December 23, 2005

Cold Weather Birding

[Ed: this is another of my articles which was first published in the January 2004 issue of the Vox Populi Nebraska eZine.]

The first time I participated it was a typical Oregon winter day: soggy and cold, and as the grey day faded into night, the steady drip turned into sleet. When the section leader stopped at another park, I started to moan to myself, "What, another stop? Doesn't he realize it is getting dark? And it's so cold. No respectable bird would be out in this stuff, so why are we stopping again?" Later, I realized why we stopped. He was hoping to add yet one more species and to increase the count we had been maintaining throughout the day. We had been gathering data about the number and types of birds found in a Portland neighborhood. At that stop, we got our first Brewer's blackbirds and a smattering of other sparrows, crows and gulls, so even though I was miserable, it was worth the trouble.

Townsend's Warbler

Townsend's Warbler
Santa Cruz, California
January 2003 © Peter LaTourrette

Every year birders in North America celebrate the Christmas holidays (December 14th to January 5th) by counting the number of birds they can find (both number of species and number of individuals in each species) in the Christmas Bird Count (CBC). Started in 1900 as a response to the extensive Christmas holiday hunts, the idea was to compete for number of birds sighted rather rather than the number shot. The original Christmas Bird Count has 27 eagar participants in 25 different locations throughout the US and into Canada who found 18,500 individuals of 90 different species. Since then the number of counts and the number of volunteers has increased greatly. By 2000, 52,000 volunteers took part in more than 1800 counts throughout North America.

Reed College Canyon

Reed College Canyon

For the CBC, Portland is divided into 5 districts and each district is divided into areas which cover a 7 mile circle. Each area is assigned a small team of observers who attempt to survey and census every bird that is seen or heard during a single day. Fortunately, my traditional area has some great birding spots to cover within the city, including Crystal Springs, the Reed College canyon and a whole slew of other parks and graveyards. The day starts out early and cold (around 7am) and ends when the twilight puts further birding to rest. And we are grateful when we get some hours without a steady rain. Of course, those doing their CBC birding in North Dakota or in Maine probably think we have it pretty darn good.

With the number of observers increasing nationally as well as the number of counts, the data collected becomes considerably more valuable because the trend lines for different species can be tracked year over year for the same locations. As the Audubon Society says, this is truly citizen science in action. Data from the CBC taken in early winter is added to data from the springtime Breeding Bird Surveys and provides an excellent picture on the health and well-being of a species in North America.

§ Material:
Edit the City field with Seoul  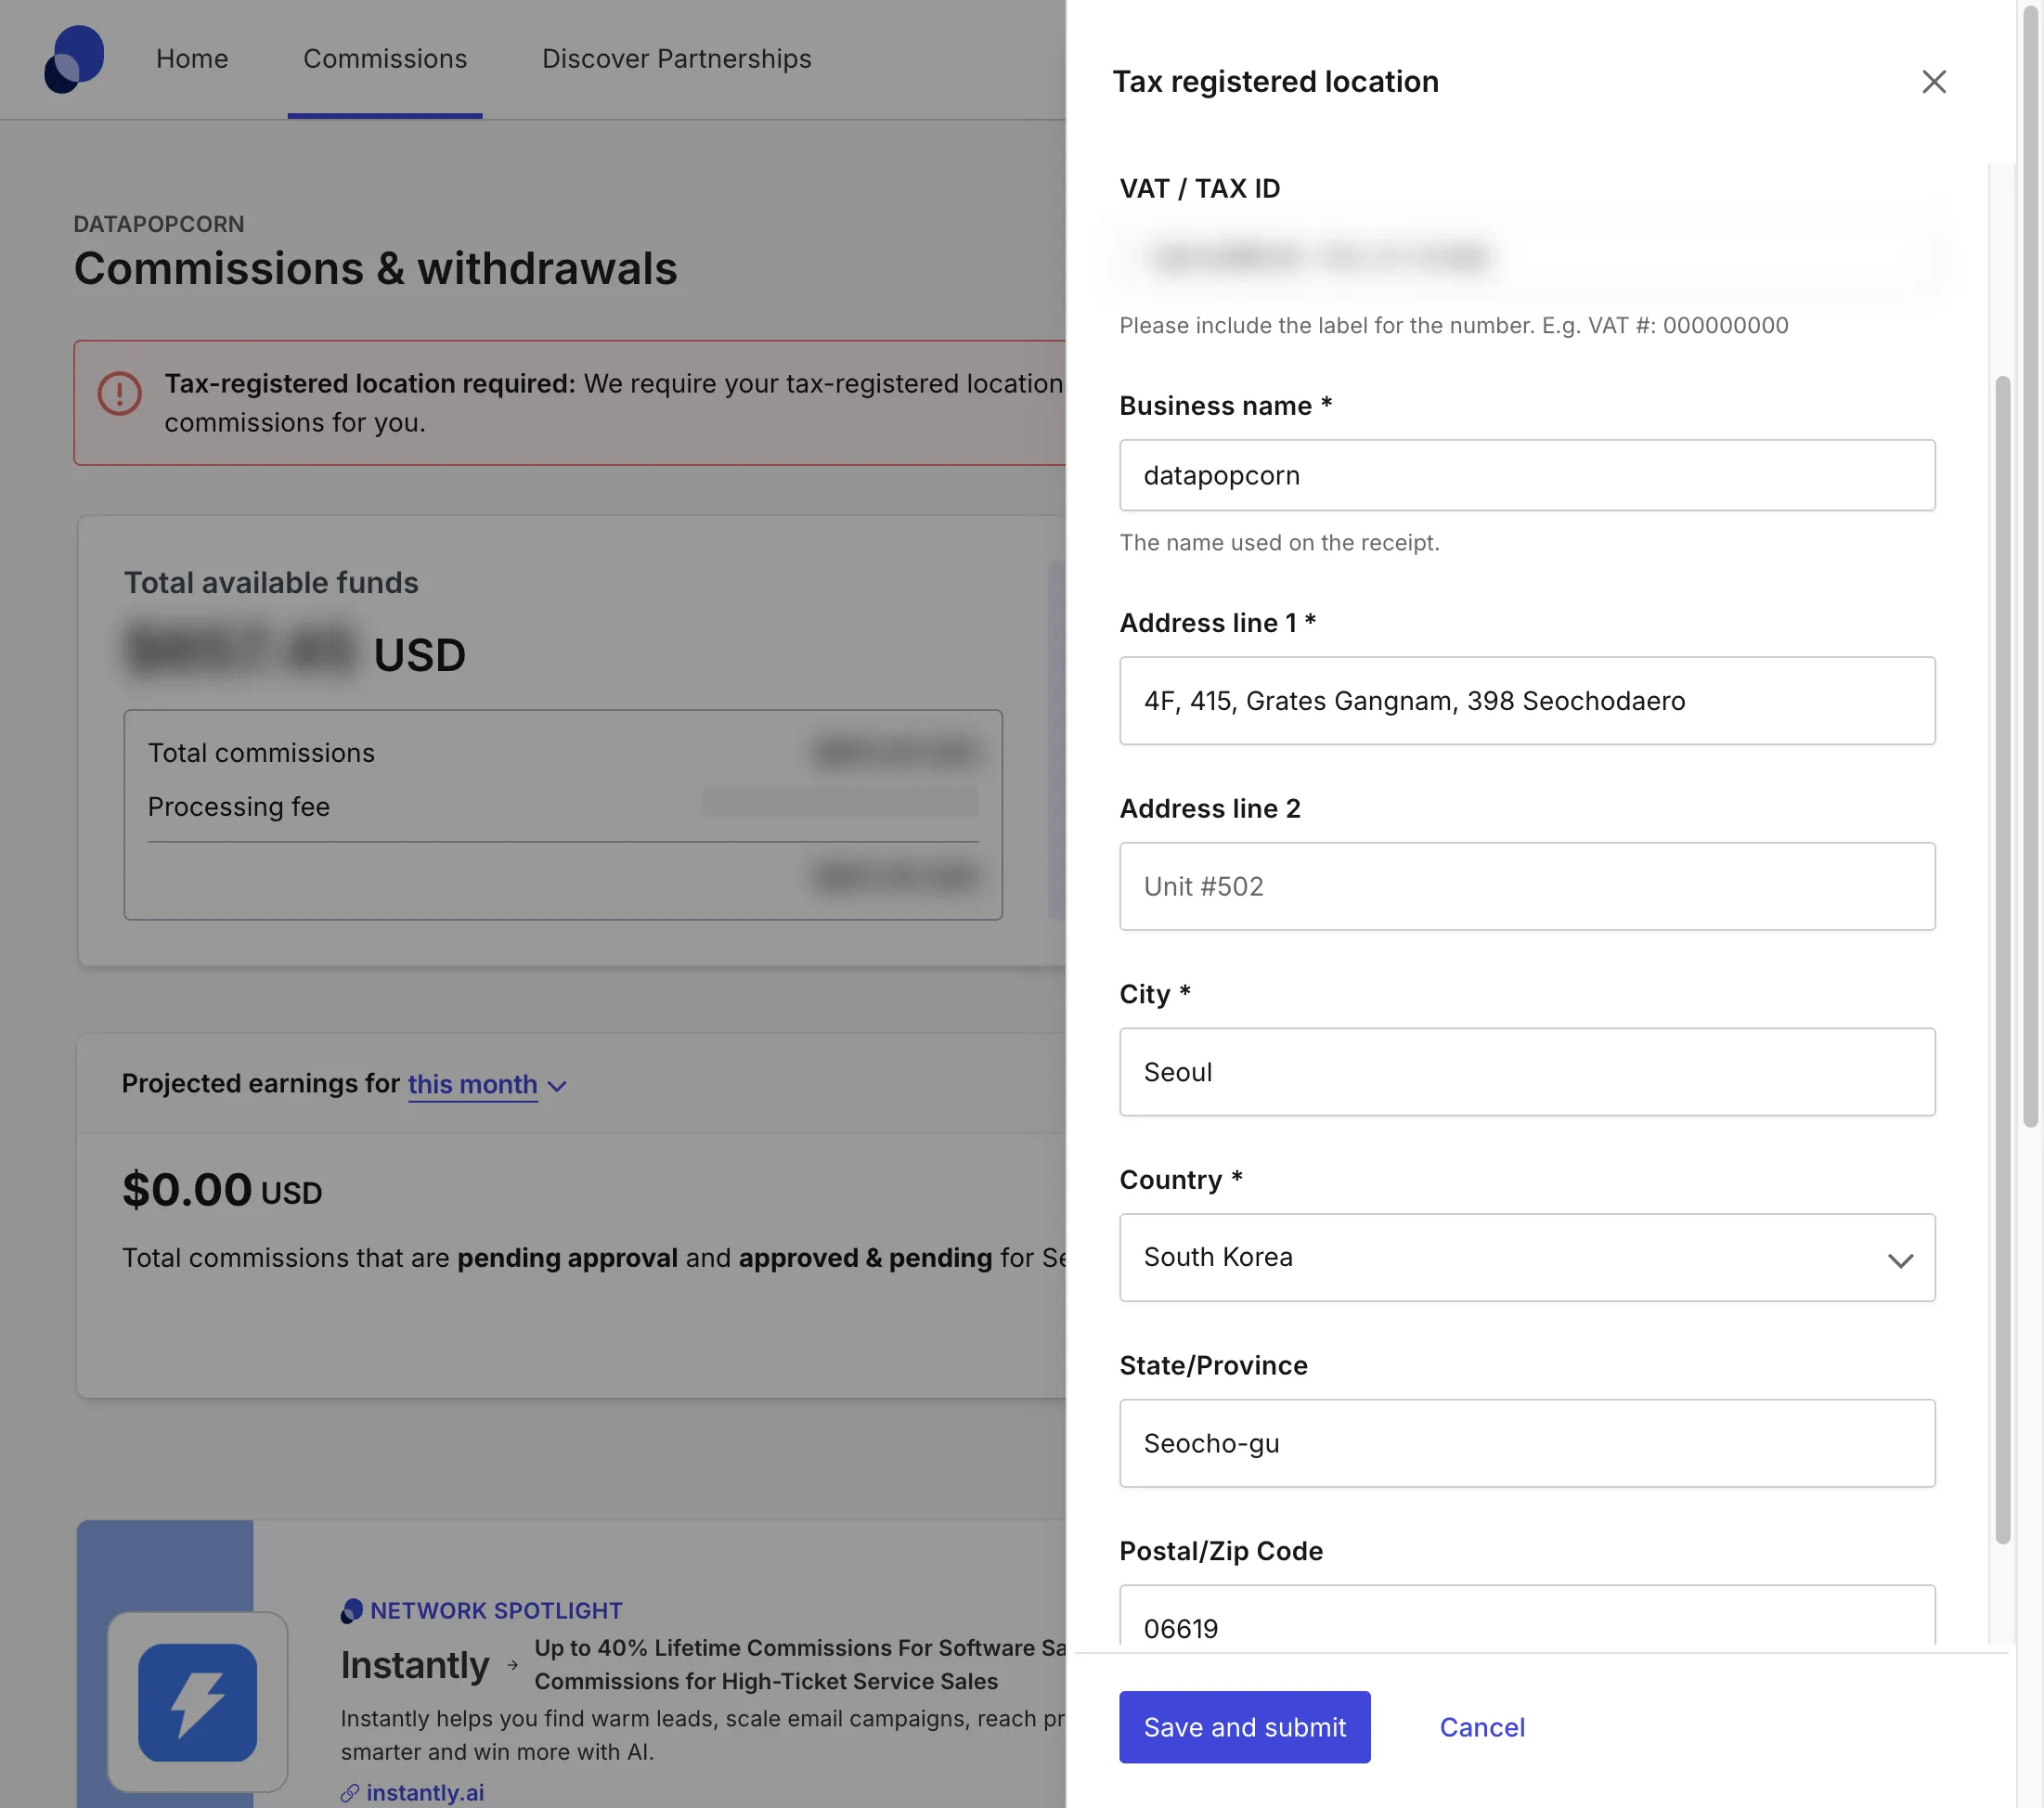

§ Your tasks:
1. Replace "observers" with "volunteers" in the part of the winter birding article starting with "For the CBC, Portland" and going on through "pretty darn good.", and give that part in full.
2. Name every kind of bird mentioned in the winter birding article.
3. Write what comes next in the article on winter bird counting, picking up after its final sentence.
The material placed after the article has no connection to it.

§ Answers to the exercise:
1.
For the CBC, Portland is divided into 5 districts and each district is divided into areas which cover a 7 mile circle. Each area is assigned a small team of volunteers who attempt to survey and census every bird that is seen or heard during a single day. Fortunately, my traditional area has some great birding spots to cover within the city, including Crystal Springs, the Reed College canyon and a whole slew of other parks and graveyards. The day starts out early and cold (around 7am) and ends when the twilight puts further birding to rest. And we are grateful when we get some hours without a steady rain. Of course, those doing their CBC birding in North Dakota or in Maine probably think we have it pretty darn good.

2. Brewer's blackbirds, sparrows, crows, gulls, Townsend's Warbler

3.
The Christmas Bird Count is designed to capture information about the local wintering birds, yet sometimes, if you are really lucky, a rare bird drops in for the count.

Brambling

Brambling
Photo: Mícheál Casey

One year in Portland a Brambling (normally found in Europe or Asia) showed up near Oaks Bottoms Park in Southeast Portland. Of course, birders were estatic and because it hung around for a week or more, birders came from all over the country to see this rarity. Only 7 Bramblings were seen during that year's CBC with all other individuals sighted in British Columbia or Alaska.

Scientists use data gathered by citizen scientists to learn more about birds and to conduct studies on particular species or specific birding behaviors. One study produced by scientists from Audubon and the Cornell Lab of Ornithology used the Christmas Bird Count data to learn about the irruptive behavior of pine siskins. Irruptive behavior is when birds will travel to a different, more southerly winter location than normal, often because the standard food supply has collapsed. It turns out that pine siskins irrupt every other year, but when they irrupt, sometimes they travel east and sometimes they will head west, alternating between the two sides of the continent. We don't understand why that is, but now we know what to look for.

Scientists have also used the data to chart some population trend lines for birds such as the American kestrel. Kestrels, like other hawks and other predatory birds experienced a significant population decrease when DDT was used extensively. After DDT was banned, the kestrel population had been recovering until 1997 when there was a new drop-off in the numbers spotted. The theory for the latest drop-off is that they have been affected by the pesticides that target their prey (large insects and rodents) and the loss of habitat as farmlands and open pastures are turned into developments.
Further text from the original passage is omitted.